**Written exercise**.
Repeat the following material word for word, leaving out the pictures.

-- Begin Stored records --

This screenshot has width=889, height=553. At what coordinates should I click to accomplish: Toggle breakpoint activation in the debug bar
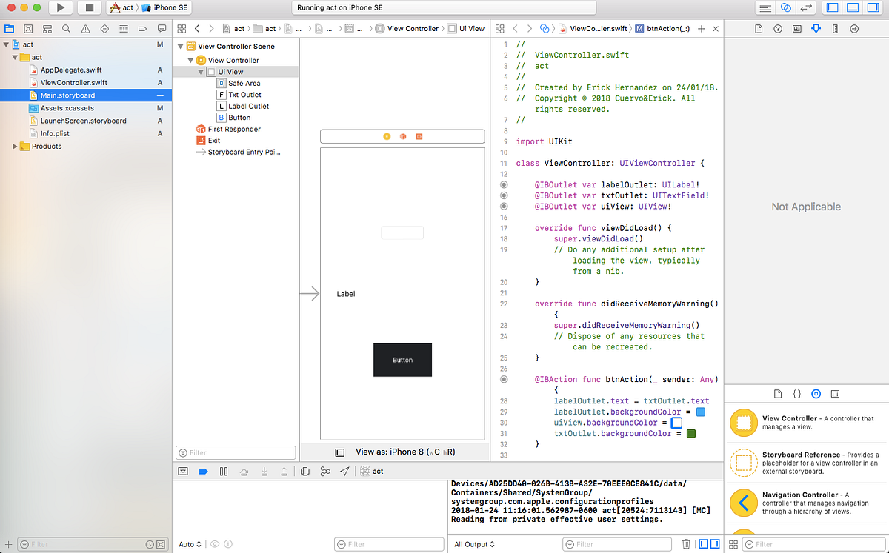[204, 471]
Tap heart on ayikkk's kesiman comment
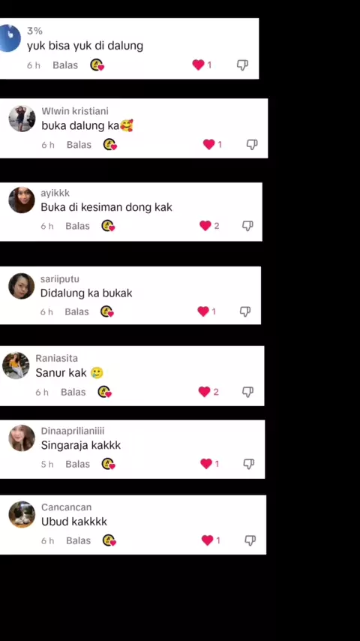This screenshot has height=641, width=360. click(x=206, y=226)
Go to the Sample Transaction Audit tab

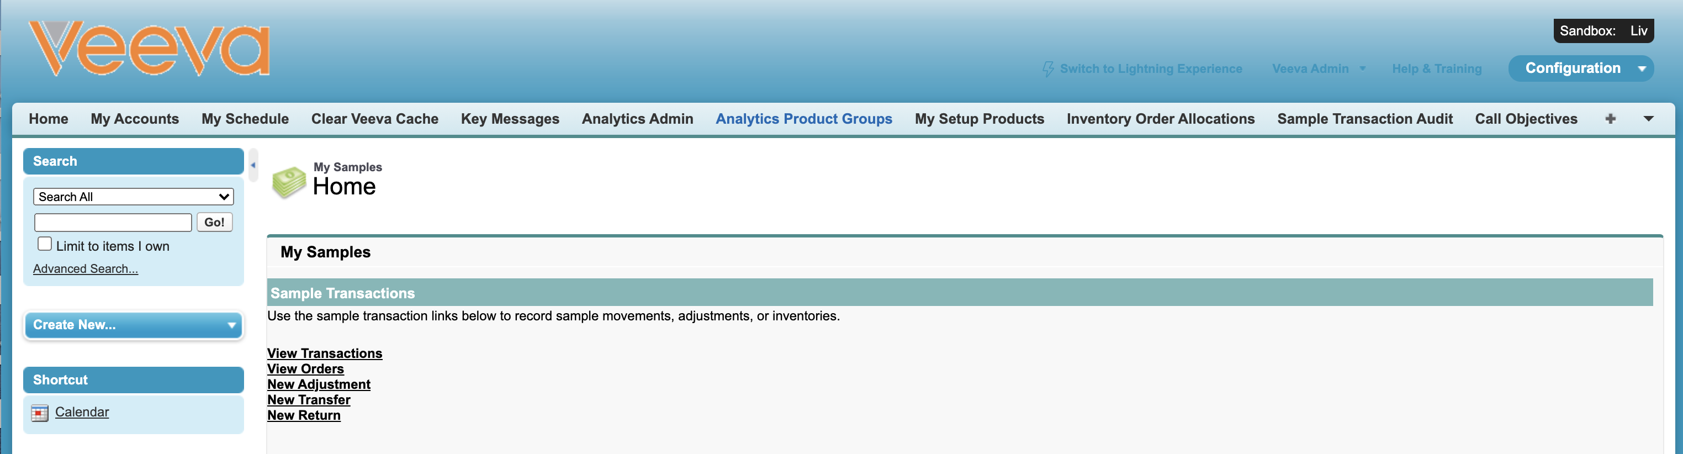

-- End Stored records --

**Task solution**.
This screenshot has width=889, height=553. At what coordinates should I click to accomplish: Toggle breakpoint activation in the debug bar
[204, 471]
Tap heart on ayikkk's kesiman comment
This screenshot has height=641, width=360. click(x=206, y=226)
Go to the Sample Transaction Audit tab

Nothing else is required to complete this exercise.